On both counts, according to research from a forthcoming study, the Maryland power system — reflective of U.S. power system overall — has a built-in bias against minority communities. (Maryland has the 4th highest Diversity Index of all the states, so it serves as fertile ground for the exploration of racial inequity in critical infrastructure.)
“We find that the racial and socioeconomic makeup of zip codes are significant predictors of power outage count,” say authors Nathan Shan, Yueming Qiu, and Anand Patwardhan in their paper Inside the Black Box: Unequal Infrastructure and Institutional Bias in Energy Access.
The trio scraped outage data from the web to track outages and also, critically, estimate restoration times. They found that the critical infrastructure that serves minority communities and poorer neighborhoods often inferior to that in higher income areas — no surprise there — and also “evidence of possible inconsistencies in the restoration processes of utilities.”
Researching the restoration biases is historically difficult because of a lack of transparency, a lack which the authors refer to as a “black box.”

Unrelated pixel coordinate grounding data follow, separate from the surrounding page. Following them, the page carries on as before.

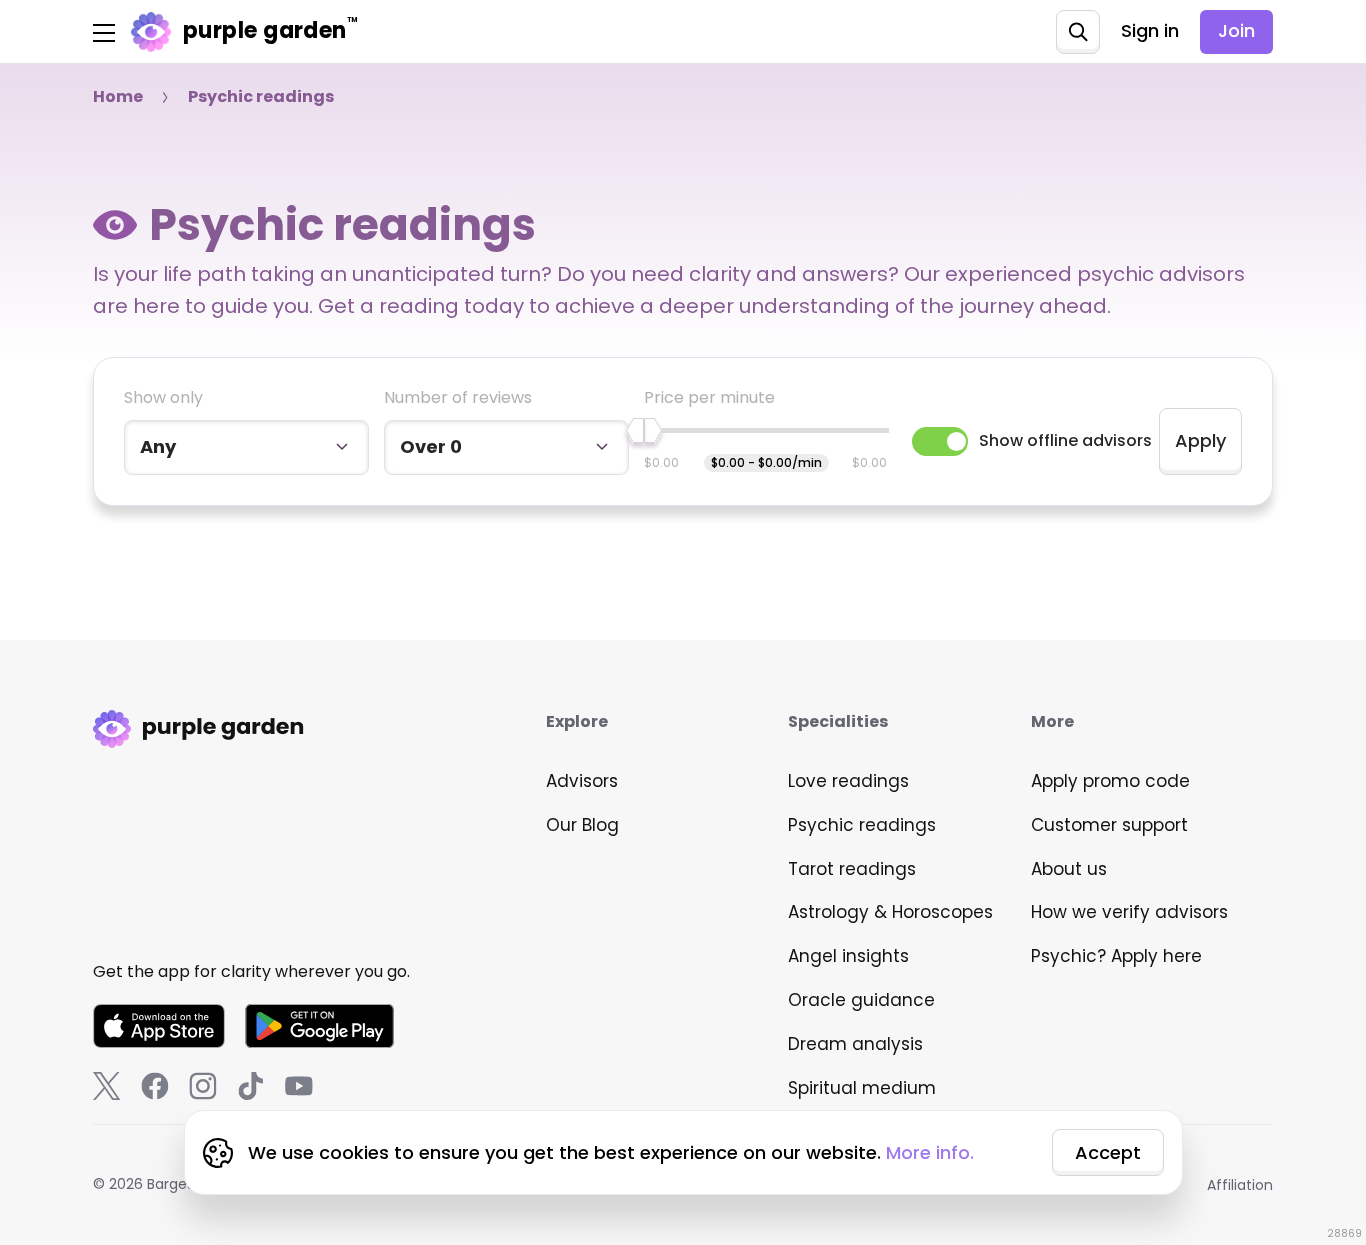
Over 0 (431, 446)
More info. (930, 1152)
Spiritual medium (862, 1088)
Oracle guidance (861, 1000)
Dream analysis (855, 1044)
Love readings (848, 781)
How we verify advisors (1129, 912)
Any (158, 446)
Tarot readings (852, 869)
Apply (1200, 440)
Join (1236, 30)
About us (1069, 869)
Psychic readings (862, 825)
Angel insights (848, 956)
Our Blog (582, 825)
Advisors (582, 781)
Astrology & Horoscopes (890, 912)
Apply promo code (1110, 781)
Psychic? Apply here (1116, 956)
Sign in (1150, 30)
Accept (1108, 1152)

“We find that the racial and socioeconomic makeup of zip codes are significant predictors of power outage count,” they write. With the new study, these Maryland-based scholars join a growing body of researchers “who have begun studying the equity considerations of infrastructure failure” through a “lens of social equality.”
The study’s relevance has only increased as more jobs have moved remote and WFH, with virtual work making consistent access to power necessary for consistent access to employment.